In fact, it has faced intense criticism from patients and doctors alike, as the list of those who were listed was incomplete and potentially biased, leading some to wonder whether the society has purposely concealed the identities of its doctors, and even the identities and jobs of some of its hospital employees, to avoid scrutiny.

In recent weeks, Maryland legislators have introduced a bill to fix the problem.

The bill, SB 952, would require hospitals to disclose their doctor-level affiliations and the identities or jobs of those they employ.

In order to make the list, hospitals would have to disclose that their top doctors, senior medical assistants, and others who are not residents would be in-house physicians, nurses or resident nurse practitioners.

The committee that drafted the bill, which was initially presented to the state’s Senate Finance Committee on February 15, has since amended the bill to add the following:”In the event of a conflict between a hospital’s duty to its patients and its duty to disclose the identities, affiliations, or jobs, the law requires disclosure of the names, affiliants, or job of the person in charge of the hospital.
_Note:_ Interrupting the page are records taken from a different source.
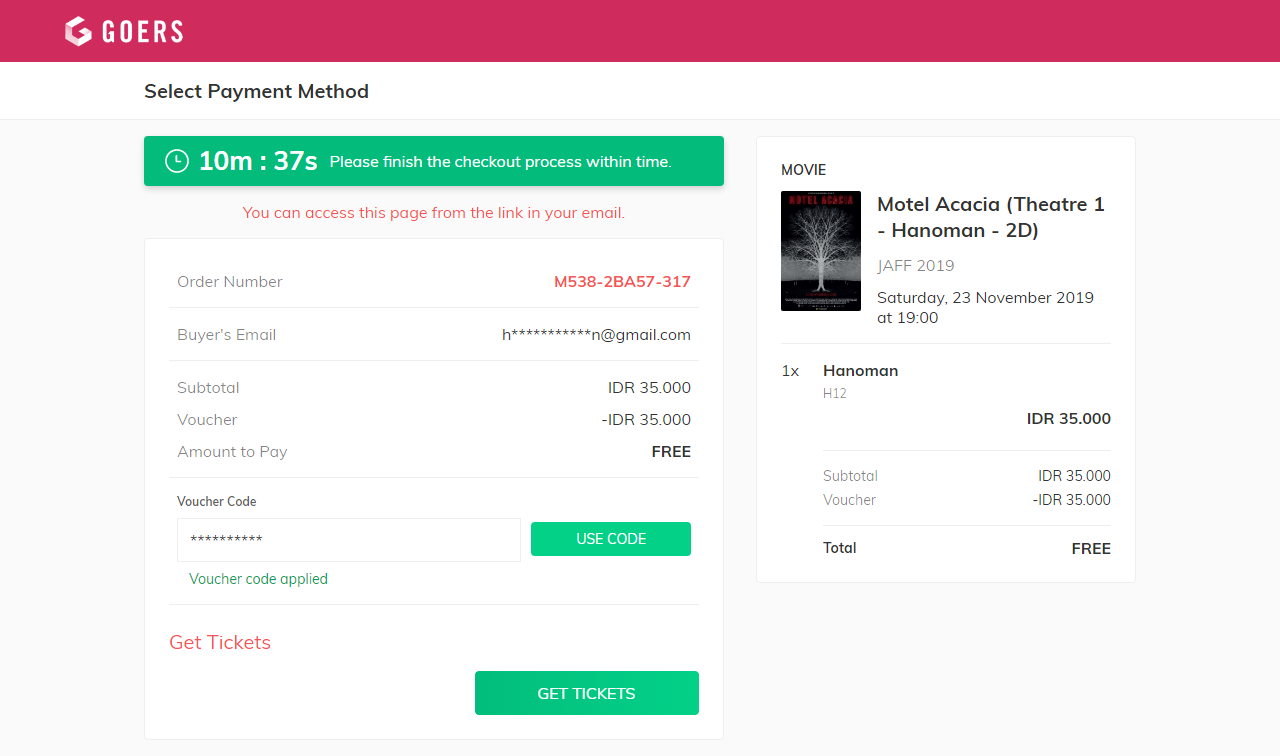Click the H12 seat label
The height and width of the screenshot is (756, 1280).
point(835,394)
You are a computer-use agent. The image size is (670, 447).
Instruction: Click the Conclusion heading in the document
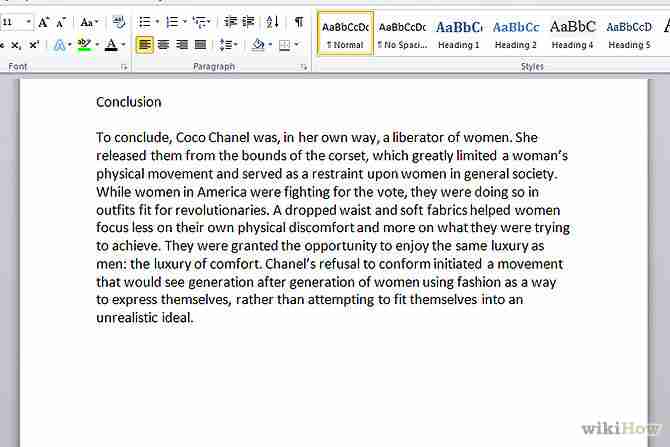pos(128,102)
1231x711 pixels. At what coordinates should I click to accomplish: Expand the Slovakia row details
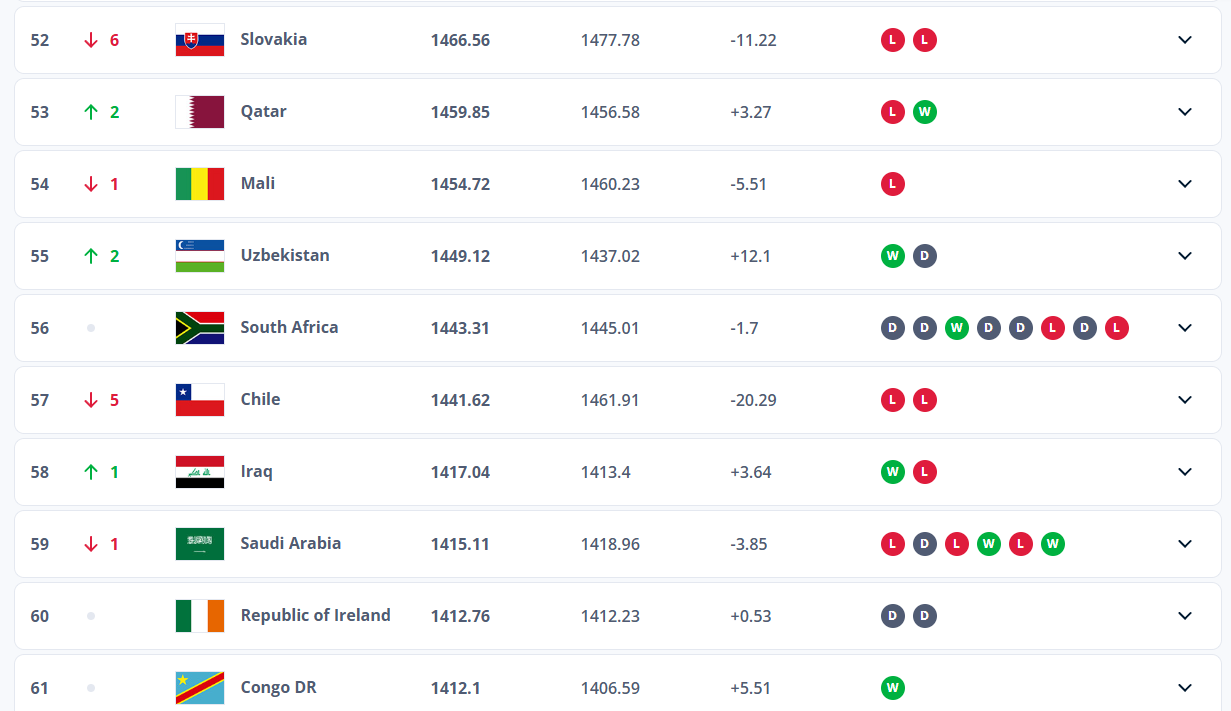pyautogui.click(x=1185, y=40)
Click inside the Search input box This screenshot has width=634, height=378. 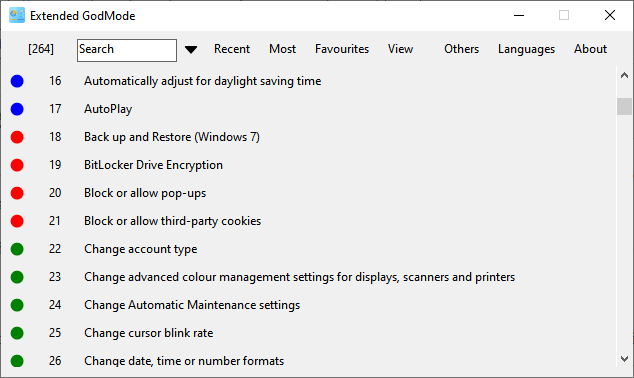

The committee has added that the names and affiliations of hospital employees should be disclosed, but that hospital employees are not required to disclose hospital affiliations.”

In addition to the inclusion of the word “conflict,” the bill’s proposed language also adds a section stating that hospitals would not have to make such a disclosure unless the hospital determines that there is a public health or safety threat to the public.

This is a major victory for Maryland hospitals, who had been lobbying for the disclosure to be made public.

As of Tuesday, the Maryland Hospital Association had called for the bill “to be fully enacted and implemented immediately.”

However, the bill has drawn a number of concerns from the public and some doctors, who believe that the bill is unnecessary.

As it stands, the proposed law requires hospitals to make a disclosure, but not the names or affiliations or jobs.

Maryland lawmakers, however, are optimistic that the public will ultimately support a law that would make public hospitals’ names and jobs public, even though some of the information is still classified.

The Maryland Medical Association has said that the proposed disclosure would make hospitals more transparent, but the bill contains language that could prevent hospitals from making it public in the first place.

The AMA has not yet responded to Ars’ request for comment, but it did address concerns about the proposed bill by saying that the AMA would not “disclose the names nor the affiliations nor the jobs of any physician, nurse, or other employee without prior approval of the State Department of Health.”